Salem Ajluni is a member of the Board of Directors of Human Agenda and a member of its Executive Committee.  Here he provides a donation to a local school in Habana.

If Cuba has landfill sites, they must be few in number and small in size. It is a country that, of necessity and volition, has engaged in the conservation and preservation of everything. It is not only the ubiquitous 1950s American cars meticulously preserved to serve Cuban commuters and joyriding tourists (oftentimes with transplanted Mercedes diesel engines under the hood), but also farm implements of every variety and age; hand and power tools and equipment; construction materials; furniture; household appliances and electronics; clothing and shoes and almost anything else that can serve a useful purpose by extending its life.
 
Very little is tossed; very much is repaired, recycled and reused.
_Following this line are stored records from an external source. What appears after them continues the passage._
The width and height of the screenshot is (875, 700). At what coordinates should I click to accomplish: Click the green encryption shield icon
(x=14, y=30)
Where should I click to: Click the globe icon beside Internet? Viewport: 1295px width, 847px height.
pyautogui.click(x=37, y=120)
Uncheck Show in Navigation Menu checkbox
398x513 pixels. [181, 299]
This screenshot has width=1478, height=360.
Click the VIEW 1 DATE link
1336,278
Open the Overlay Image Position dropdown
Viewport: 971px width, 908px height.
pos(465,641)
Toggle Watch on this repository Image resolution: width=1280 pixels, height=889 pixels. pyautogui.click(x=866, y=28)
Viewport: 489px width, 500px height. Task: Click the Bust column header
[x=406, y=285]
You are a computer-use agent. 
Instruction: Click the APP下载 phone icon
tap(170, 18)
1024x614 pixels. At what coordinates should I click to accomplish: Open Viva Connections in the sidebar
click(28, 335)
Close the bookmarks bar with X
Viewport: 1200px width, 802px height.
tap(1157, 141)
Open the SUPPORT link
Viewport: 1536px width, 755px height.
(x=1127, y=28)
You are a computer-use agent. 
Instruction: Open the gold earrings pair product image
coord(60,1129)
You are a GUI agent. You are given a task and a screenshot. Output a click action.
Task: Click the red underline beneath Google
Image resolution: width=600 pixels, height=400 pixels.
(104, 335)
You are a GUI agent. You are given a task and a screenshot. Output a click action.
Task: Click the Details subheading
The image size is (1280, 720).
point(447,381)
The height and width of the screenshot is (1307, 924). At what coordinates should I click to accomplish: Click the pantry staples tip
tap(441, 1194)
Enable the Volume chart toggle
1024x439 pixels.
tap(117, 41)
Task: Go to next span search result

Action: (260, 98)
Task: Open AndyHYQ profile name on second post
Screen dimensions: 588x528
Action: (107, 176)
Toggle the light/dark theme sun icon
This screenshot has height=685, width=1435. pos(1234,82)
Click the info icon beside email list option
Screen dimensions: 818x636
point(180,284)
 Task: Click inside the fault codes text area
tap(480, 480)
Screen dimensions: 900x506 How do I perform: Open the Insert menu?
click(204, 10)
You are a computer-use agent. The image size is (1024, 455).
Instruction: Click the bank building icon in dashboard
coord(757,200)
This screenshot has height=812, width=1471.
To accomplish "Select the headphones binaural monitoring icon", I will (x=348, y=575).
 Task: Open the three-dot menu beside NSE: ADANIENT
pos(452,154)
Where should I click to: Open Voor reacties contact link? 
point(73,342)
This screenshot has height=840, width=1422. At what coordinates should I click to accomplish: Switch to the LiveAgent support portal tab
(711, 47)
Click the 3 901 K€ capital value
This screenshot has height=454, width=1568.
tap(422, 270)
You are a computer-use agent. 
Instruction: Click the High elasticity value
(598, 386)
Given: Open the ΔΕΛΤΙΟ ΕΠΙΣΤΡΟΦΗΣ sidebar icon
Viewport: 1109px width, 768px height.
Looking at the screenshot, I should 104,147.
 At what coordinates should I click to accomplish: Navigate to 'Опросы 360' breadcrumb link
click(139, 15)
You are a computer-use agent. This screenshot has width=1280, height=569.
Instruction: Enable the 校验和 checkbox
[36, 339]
Likewise, Cubans have preserved their architectural heritage like few places in the world as can readily be observed by cruising Havana’s grand boulevards, those of adjoining Miramar and Playa or the streets of almost any neighborhood.
 
Cuba’s revolutionary social system has also preserved the lives of its people, despite its history as a poor former Spanish slave colony, as a former U.S.-occupied neo-colony and as the target of unrelenting hostility and aggression from the U.S. government for more than six decades.
 
Walking its streets as a North American, one might be fooled into thinking it is a poor country.  But with a population roughly equal to that of Los Angeles county, one sees that there is no sign of homelessness (over 90% of Cubans own their own housing).  The social system guarantees sufficient food and nutrition for every person and every household.  Cubans enjoy guaranteed high quality healthcare from birth to death and high quality guaranteed education from pre-school through university without any out of pocket obligations.
 
Indeed, Cubans live longer and healthier lives and are generally better educated than most people in the Americas (including many in North America). 
 
Above all, Cuba stands out for its conservation and preservation of basic human values that prioritize the dignified physical and social welfare of its people and its solidarity with other peoples who struggle against the odds to achieve the same.
 
Interacting with Cubans and learning of their experiences is to appreciate the extraordinary, almost quixotic, achievements of Cuba’s revolution in social and economic development, but also of its abiding commitment to helping the hard-pressed in a world dominated by rapacious capital accumulation and destructive commercialism. A visit to Cuba, in short, is a good way to rejuvenate in oneself the commitment to Human Agenda’s expressed values: democracy, equity, cooperation, kindness and sustainability.